A variety of constraint-based methods have been developed for pattern mining. Succinct constraints are the easiest to address because they can be pushed directly into data selection. Monotonic constraints need to be checked only once to restrict pattern growth [406, 332], whereas antimonotonic constraints need to be pushed deep into the pattern mining process. Another form of pattern mining, known as convertible constraints [422], can be addressed by sorting items in ascending or descending order for restraining pattern growth.

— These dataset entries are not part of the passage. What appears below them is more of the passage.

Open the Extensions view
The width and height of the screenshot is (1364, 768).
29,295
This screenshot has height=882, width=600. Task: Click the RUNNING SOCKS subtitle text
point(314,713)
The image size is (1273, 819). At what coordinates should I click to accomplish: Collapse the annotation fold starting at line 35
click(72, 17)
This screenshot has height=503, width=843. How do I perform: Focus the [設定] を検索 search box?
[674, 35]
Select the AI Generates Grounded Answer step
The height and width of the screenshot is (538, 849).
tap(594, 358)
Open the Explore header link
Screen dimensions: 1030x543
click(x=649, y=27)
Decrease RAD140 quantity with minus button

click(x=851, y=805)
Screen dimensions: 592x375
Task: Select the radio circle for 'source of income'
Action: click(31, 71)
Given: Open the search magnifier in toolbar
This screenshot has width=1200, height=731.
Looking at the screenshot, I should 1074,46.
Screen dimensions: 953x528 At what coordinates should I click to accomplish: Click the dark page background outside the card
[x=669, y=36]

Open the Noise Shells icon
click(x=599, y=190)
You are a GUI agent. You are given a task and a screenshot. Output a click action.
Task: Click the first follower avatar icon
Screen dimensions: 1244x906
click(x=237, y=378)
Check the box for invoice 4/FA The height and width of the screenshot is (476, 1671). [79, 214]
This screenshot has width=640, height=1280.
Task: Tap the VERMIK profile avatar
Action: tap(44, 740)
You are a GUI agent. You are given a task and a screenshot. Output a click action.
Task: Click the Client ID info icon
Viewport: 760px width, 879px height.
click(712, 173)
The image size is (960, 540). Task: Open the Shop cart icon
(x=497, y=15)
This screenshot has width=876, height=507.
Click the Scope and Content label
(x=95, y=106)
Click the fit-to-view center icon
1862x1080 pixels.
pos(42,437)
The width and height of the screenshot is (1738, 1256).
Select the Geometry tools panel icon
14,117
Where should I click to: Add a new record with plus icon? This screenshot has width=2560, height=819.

The CLIQUE algorithm [58] shows how association pattern mining methods may be used for clustering algorithms. The CBA algorithm for rule-based classification is discussed in [358]. A survey on rule-based classification methods may be found in [115]. The frequent pattern mining problem has also been used for outlier detection in very long transactions [263]. Frequent pattern mining has also been used in the field of bioinformatics [413, 415]. The determination of localized associations [27] is very useful for the problem of recommendations and collaborative filtering. Methods for mining long frequent patterns in the context of bioinformatics applications may be found in [413, 415, 553]. Association rules can also be used to discover spatial co-location patterns [388]. A detailed discussion of frequent pattern mining methods for graph applications, such as software bug analysis, and chemical and biological data, is provided in Aggarwal and Wang [26].

5.7 Exercises

1.
Consider the transaction database in the table below:
tid
items
1
 $a, b, c, d$
2
 $b, c, e, f$
3
 $a, d, e, f$
4
 $a, e, f$
5
 $b, d, f$
Determine all maximal patterns in this transaction database at support levels of 2, 3, and 4.
 
2.
Write a program to determine the set of maximal patterns, from a set of frequent patterns.
 
3.
For the transaction database of Exercise 1, determine all the closed patterns at support levels of 2, 3, and 4.
 
4.
Write a computer program to determine the set of closed frequent patterns, from a set of frequent patterns.
 
5.
Consider the transaction database in the table below:
tid
items
1
 $a, c, d, e$
2
 $a, d, e, f$
3
 $b, c, d, e, f$
4
 $b, d, e, f$
5
 $b, e, f$
6
 $ c, d, e $
7
 $ c, e, f $
8
 $ d, e, f $
Determine all frequent maximal and closed patterns at support levels of 3, 4, and 5.
 
6.
Write a computer program to implement the greedy algorithm for finding a representative itemset from a group of itemsets.
 
7.
Write a computer program to implement an inverted index on a set of market baskets. Implement a query to retrieve all itemsets containing a particular set of items.
 
8.
Write a computer program to implement a signature table on a set of market baskets. Implement a query to retrieve the closest market basket to a target basket on the basis of the cosine similarity.